- _Belge_:
Buradasınız
Belediye İşçilerinin Sorunları
Mart ayında yapılan yerel seçimlerle birlikte il ve ilçe belediyelerinin başkanlık koltuklarına çeşitli siyasi partilerden belediye başkanları oturdu. Düzen partilerinden aday olan bu politikacıların hepsi “halka hizmet” vaadiyle işçi ve emekçi kitlelerden oy istemişlerdi.
Mart ayında yapılan yerel seçimlerle birlikte il ve ilçe belediyelerinin başkanlık koltuklarına çeşitli siyasi partilerden belediye başkanları oturdu. Düzen partilerinden aday olan bu politikacıların hepsi “halka hizmet” vaadiyle işçi ve emekçi kitlelerden oy istemişlerdi. Seçimlerin sona ermesiyle beraber, belediye başkanlarının halka nasıl hizmet götürdüklerini yaşayarak görüyoruz. Seçilen belediye başkanları derhal belediye işçilerini işten atmaya, kazanılmış haklarını budamaya, taşeronlaştırmayı yaygınlaştırmaya ve sendikasızlaştırma saldırılarına hız vermeye başladılar.
Kadrolu İşçilerin Hakları Yok Ediliyor
İşyeri temsilcileri, şube başkanları ve işçilerle geçmişten bugüne biriken sorunları üzerine sohbet ettik. İlk dile getirilen sorun, belediyelerde kadrolu çalışan işçi sayısının planlı bir şekilde hızla eritilmesi oldu. Kartal Belediyesinde çalışan bir işçi, ilk özelleştirmenin 1989 yılında orada başladığını, o tarihten bu yana özelleştirmenin bütün belediyelere sıçradığını dile getirdi. Kamuda çalışan işçi sayısının azaltılması yönünde alınan kararlar sonucunda, belediyelere neredeyse hiç kadrolu işçi alınmamış. Var olan işler az sayıdaki kadrolu işçinin sırtına yüklenmiş. Bu durum neticesinde kadrolu belediye işçilerinin iş kazasına uğrama ve meslek hastalığına yakalanma riski de artmaya başlamış. Nitekim 20 yıldır belediyede çalışan bir işçi, birçok arkadaşının, trafik kazası, makinede el sıkışması, bel fıtığı gibi sorunlarla karşı karşıya geldiğini üzülerek ifade etti. Sorunları üzerine konuştuğumuz bir başka işçi de “sosyal haklarımız, yardım paralarımız, ikramiyelerimiz de zamanında ödenmemeye, kırpılmaya başlandı” diyerek gelecek dönemde kendilerini bekleyen tehlikeyi şöyle ifade etti: “Böyle devam ederse bu haklarımız da elimizden alınacak!”

- _Yazılı istek 1_: Belediye işçileri yazısına göre kadrolu belediye işçilerinin iş kazası geçirme ve meslek hastalığına yakalanma riski neden artmaya başlamış? Bir ile üç cümleyle açıklayın.

- _Gösterilen malzeme_:
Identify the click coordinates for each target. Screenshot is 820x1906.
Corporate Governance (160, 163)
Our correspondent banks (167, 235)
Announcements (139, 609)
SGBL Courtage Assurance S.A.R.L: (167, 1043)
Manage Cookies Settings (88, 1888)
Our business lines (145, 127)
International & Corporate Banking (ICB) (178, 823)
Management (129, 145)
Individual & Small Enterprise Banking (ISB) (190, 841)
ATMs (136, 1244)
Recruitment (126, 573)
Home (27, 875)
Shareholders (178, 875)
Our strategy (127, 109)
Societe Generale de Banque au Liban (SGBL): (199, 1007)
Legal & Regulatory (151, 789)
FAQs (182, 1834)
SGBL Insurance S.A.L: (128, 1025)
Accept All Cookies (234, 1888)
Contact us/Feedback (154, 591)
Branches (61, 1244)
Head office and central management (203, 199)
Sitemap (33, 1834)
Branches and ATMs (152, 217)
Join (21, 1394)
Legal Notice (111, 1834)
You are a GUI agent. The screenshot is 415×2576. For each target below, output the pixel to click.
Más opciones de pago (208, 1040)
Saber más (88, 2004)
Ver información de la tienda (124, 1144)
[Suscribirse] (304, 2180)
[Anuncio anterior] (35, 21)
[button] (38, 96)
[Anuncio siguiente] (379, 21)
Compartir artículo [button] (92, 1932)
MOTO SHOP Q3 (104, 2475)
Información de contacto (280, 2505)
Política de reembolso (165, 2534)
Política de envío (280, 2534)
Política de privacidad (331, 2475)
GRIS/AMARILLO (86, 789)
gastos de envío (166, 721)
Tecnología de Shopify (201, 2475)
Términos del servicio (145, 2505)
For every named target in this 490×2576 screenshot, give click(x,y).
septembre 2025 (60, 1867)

- _Yazılı istek 2_: Kayıtlarda "Tecnología de Shopify (201, 2475)" ifadesini içeren satırla açılıp kayıtların sonuna kadar süren bölümü, iki ucu da dahil ederek numaralı liste olarak verin. Boş satırları listeye almayın.

- _Tamamlanmış yanıt 1_: Kamuda çalışan işçi sayısını azaltma yönünde alınan kararlar yüzünden belediyelere neredeyse hiç kadrolu işçi alınmamış. Bu yüzden var olan işler az sayıdaki kadrolu işçinin sırtına yüklenmiş. Bu durum da onların iş kazasına uğrama ve meslek hastalığına yakalanma riskini artırmış.

- _Tamamlanmış yanıt 2_:
1. Tecnología de Shopify (201, 2475)
2. Términos del servicio (145, 2505)
3. For every named target in this 490×2576 screenshot, give click(x,y).
4. septembre 2025 (60, 1867)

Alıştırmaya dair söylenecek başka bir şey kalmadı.